→ **Set problem 1**
In the visa application text below, translate this sentence into Spanish: "She had applied to the TRA for the skills assessment on 7 July, 2009."
→ **Set problem 2**
According to the visa application text below, on what date did a delegate of the Minister refuse to grant the subclass 485 visas?
→ **Set problem 3**
Rewrite the paragraph of the visa application text below that begins "On 12 August, 2011 the Department wrote" as a short bulleted list that keeps its main facts.

→ **Passage provided**
· · · ·

The secondary visa applicants had to satisfy cl.485.321 of schedule 2 to the Regulations, which was in the following terms:
485.321 The applicant continues to be a member of the family unit of a person who, having satisfied the primary criteria, is the holder of a Subclass 485 visa.
Background Facts
The facts of the application appear from the material contained in the bundle of relevant documents filed by the first respondent. The facts are conveniently summarised in the written submissions filed by the first respondent. The applicants’ Counsel did not suggest that the summary was inaccurate. The recitation of facts that follows is taken, largely, from that summary and the materials in the bundle of relevant documents.
The first applicant is a citizen of India. On 15 December, 2009 she lodged with the Department of Immigration and Citizenship an application for a subclass 485 visa. In that application, she included her husband and, after his birth, her son. They are the second and third applicants to this application respectively.
In support of her application, she submitted to the Department a positive skills assessment from Trades Recognition Australia, dated 21 July, 2009 for her nominated occupation of “hairdresser”. She had applied to the TRA for the skills assessment on 7 July, 2009. In her application for the skills assessment the first applicant indicated that she had been awarded an “Australian Qualification (AQF111)” and had “completed the necessary period of directly related employment”, being 900 hours of employment.
Accompanying her application to TRA was a letter dated 20 June, 2009 from the manager of a hairdressing salon, Highlights Hair and Makeup Salon. The applicant said that she had been employed by that salon from April, 2008 to July, 2009. The letter from the manager of the salon, Mr Ching Mercado, relevantly provided:
This is to certify that Dipal Trivedi has been working with Highlights Hair and Makeup from April 2008 til date. Dipal has been working as a hairdresser on average about 20 hours a week on a part time basis. She has completed more than 900 hours of work experience.
Dipal works independently, performing a full range of hairdressing services on a variety of clients in an operating hairdressing salon situation within accepted time restraints.
On 12 August, 2011 the Department wrote to the first applicant seeking her comments on information that suggested to the Department that she might not satisfy public interest criterion 4020 in schedule 4 to the Regulations. The information that concerned the Department was that on 21 and 24 March, 2011 the Department conducted an investigation into the salon that: “raised serious concerns as to whether the first applicant ever undertook work experience as a hairdresser there.” The Department noted the fact that her employer: “was unable to identify her as a past employee.”
On 16 August, 2011 the first applicant sent to the Department a copy of a letter from Mr Mercado dated 15 August, 2011 in which he said that the first applicant worked: “as a volunteer hairdresser on average about 20 hours a week on a part-time basis” and that she had “completed more than 900 hours of work experience as a volunteer.” Mr Mercado also said that he had not been able to identify her as a “past volunteer” due to a misunderstanding of the questions that were asked of him by the investigating officials.
A delegate of the Minister refused to grant the subclass 485 visas to the applicants on 15 September, 2011. The delegate concluded that the first applicant did not satisfy public interest criterion 4020 as she had provided information to TRA that was false or misleading in a material particular. The delegate found that the first applicant had never been employed by the salon in her nominated skilled occupation. Her failure to satisfy public interest criterion 4020 meant that she could not satisfy cl.485.224(a) of schedule 2 to the Regulations. She thereby failed to meet the primary visa criteria.

· · · ·

→ **Listed records**
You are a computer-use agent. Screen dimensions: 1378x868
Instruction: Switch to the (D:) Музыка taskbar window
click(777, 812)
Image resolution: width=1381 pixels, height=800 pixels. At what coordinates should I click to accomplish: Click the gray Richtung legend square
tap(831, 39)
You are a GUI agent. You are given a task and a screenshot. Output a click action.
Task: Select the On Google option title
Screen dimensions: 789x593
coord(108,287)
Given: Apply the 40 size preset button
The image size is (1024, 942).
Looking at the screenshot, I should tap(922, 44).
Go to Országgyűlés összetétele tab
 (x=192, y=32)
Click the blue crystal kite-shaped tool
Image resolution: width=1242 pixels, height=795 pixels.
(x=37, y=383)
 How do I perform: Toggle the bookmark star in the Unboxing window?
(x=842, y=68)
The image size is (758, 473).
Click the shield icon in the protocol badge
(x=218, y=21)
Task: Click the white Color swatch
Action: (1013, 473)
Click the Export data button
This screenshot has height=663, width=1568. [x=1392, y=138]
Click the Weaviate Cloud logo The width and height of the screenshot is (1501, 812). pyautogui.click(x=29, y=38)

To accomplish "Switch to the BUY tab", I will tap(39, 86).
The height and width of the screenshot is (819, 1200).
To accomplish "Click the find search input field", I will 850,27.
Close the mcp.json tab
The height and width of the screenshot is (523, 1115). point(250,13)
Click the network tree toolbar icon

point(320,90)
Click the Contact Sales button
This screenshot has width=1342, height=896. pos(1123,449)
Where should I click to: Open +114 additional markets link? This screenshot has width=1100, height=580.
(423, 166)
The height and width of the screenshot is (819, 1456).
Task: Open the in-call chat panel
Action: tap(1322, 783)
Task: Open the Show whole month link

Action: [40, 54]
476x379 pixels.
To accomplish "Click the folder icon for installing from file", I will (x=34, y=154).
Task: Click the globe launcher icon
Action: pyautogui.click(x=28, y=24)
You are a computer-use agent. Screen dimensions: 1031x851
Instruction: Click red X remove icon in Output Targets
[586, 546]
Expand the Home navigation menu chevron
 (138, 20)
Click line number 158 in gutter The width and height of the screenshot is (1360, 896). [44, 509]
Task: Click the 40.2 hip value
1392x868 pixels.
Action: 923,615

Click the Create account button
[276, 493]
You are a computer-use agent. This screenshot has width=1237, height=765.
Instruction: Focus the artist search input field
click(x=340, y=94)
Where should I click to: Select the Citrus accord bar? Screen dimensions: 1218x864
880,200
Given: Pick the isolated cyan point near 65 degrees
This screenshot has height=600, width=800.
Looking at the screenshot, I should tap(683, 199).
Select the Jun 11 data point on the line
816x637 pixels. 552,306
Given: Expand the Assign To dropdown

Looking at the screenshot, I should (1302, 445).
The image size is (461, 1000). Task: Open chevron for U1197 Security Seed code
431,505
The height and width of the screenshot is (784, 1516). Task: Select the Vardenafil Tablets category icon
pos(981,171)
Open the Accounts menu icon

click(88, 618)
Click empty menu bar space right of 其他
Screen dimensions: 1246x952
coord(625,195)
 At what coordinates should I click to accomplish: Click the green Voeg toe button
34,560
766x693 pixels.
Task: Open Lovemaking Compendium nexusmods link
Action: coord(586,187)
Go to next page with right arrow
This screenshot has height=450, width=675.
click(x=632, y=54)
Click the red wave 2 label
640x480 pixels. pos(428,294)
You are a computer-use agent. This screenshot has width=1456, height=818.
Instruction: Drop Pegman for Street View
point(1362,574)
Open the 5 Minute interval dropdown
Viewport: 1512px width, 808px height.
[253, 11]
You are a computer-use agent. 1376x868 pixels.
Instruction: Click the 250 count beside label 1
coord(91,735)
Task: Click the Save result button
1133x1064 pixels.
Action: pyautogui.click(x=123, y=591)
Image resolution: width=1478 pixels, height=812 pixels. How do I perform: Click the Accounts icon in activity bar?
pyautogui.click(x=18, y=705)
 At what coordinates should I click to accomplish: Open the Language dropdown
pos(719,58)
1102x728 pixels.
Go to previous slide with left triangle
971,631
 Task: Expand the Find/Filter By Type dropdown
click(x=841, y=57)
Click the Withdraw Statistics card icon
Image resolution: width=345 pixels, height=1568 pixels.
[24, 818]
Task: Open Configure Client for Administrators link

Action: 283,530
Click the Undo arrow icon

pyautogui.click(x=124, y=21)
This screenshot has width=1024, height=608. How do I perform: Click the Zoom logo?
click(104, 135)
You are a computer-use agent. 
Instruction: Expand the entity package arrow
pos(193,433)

· · · ·

→ **Task answer 1**
Había solicitado a la TRA la evaluación de competencias el 7 de julio de 2009.

→ **Task answer 2**
On 15 September, 2011.

→ **Task answer 3**
- On 12 August, 2011, the Department wrote to the first applicant asking for her comments on information suggesting she might not satisfy public interest criterion 4020 in schedule 4 to the Regulations.
- The information came from a Department investigation into the salon on 21 and 24 March, 2011.
- The investigation raised serious concerns about whether she had ever done work experience as a hairdresser at the salon.
- Her employer was unable to identify her as a past employee.